May 27, 2023

Lawyer uses ChatGPT to draft federal court brief; it does not go well

 “When Avianca asked a Manhattan federal judge to toss out the case, Mr. Mata’s lawyers vehemently objected, submitting a 10-page brief that cited more than half a dozen relevant court decisions. There was Martinez v. Delta Air Lines, Zicherman v. Korean Air Lines and, of course, Varghese v. China Southern Airlines, with its learned discussion of federal law and “the tolling effect of the automatic stay on a statute of limitations.”

There was just one hitch: No one — not the airline’s lawyers, not even the judge himself — could find the decisions or the quotations cited and summarized in the brief.

May 24, 2023

The mother of all abuse of process

 From https://www.courts.ca.gov/opinions/documents/A164148.PDF:


No doubt due to the scattershot presentation of issues by Kinney, neither party gives us a cogent explanation of the wider context behind the events immediately at issue here. That context is illuminating. [...]

1. The Ferndale Cases Stated generally, the pertinent facts are as follows. Eighteen years ago, Clark had the misfortune of selling a home to Kinney and Kempton in the Silver Lake neighborhood of Los Angeles. (Kinney v. Clark, supra, 12 Cal.App.5th at p. 727.) What began as a dispute over a fence and some purported easements led to multiple lawsuits in Los Angeles County Superior Court by Kinney and Kempton against Clark, various Silver Lake neighbors,. [...]

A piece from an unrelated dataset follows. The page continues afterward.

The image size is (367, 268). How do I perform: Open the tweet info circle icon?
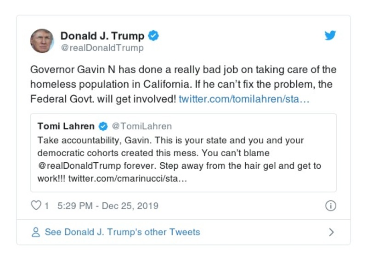pyautogui.click(x=330, y=205)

There is no question Kinney was the ringleader in all of this. A Second District Court of Appeal panel observed in 2011 that “[w]ith Kinney at the helm, Kempton has pursued six lawsuits in Los Angeles Superior Court over the last five years. All of the lawsuits relate to real property owned by Kinney and Kempton (the K’s), located on Fernwood Avenue in the Silver Lake neighborhood of Los Angeles . . . . The K’s have continually—and resoundingly—lost their cases in the trial courts. As one trial judge aptly wrote in a statement of decision, Kinney is ‘a relentless bully’ who displays ‘terrifying arrogance’ by filing ‘baseless litigation against the City and its citizens.’ ” (In re Kinney, supra, 201 Cal.App.4th at p. 953.) 2. The Federal Litigation and the Vexatious Litigant Orders After suing unsuccessfully in state court, Kinney and Kempton filed a series of equally unmeritorious actions in federal court attempting to relitigate issues they previously lost in state court. As judgment after judgment in these cases went against them, the federal litigation snowballed into a series of actions against Clark’s attorneys3 and various official actors who were involved with the litigation and the subsequent disciplinary proceedings, including the State Bar,4 members of the Second District Court of Appeal panels that rejected the appeals in the Ferndale cases,5 a federal district court judge,6 and every member of the California Supreme Court who voted on denials of review in those cases.7 There were dozens of these satellite federal actions.

The opinion continues in this vein.

Amazing.


May 20, 2023

CalBar to institute snitch rule

 Via nien clicks nien links:

Lawyers in California may soon be required to report professional misconduct by their peers and colleagues—as do attorneys in every other state. The State Bar of California’s board of trustees on Thursday voted for a new ethics rule mandating that lawyers report fraud, misappropriation of funds and other criminal acts or conduct that reflect adversely on lawyers’ “honesty, trustworthiness, or fitness,” by fellow attorneys.

The board recommended the new so-called “snitch rule” to the California Supreme Court, which has the final say on adoption.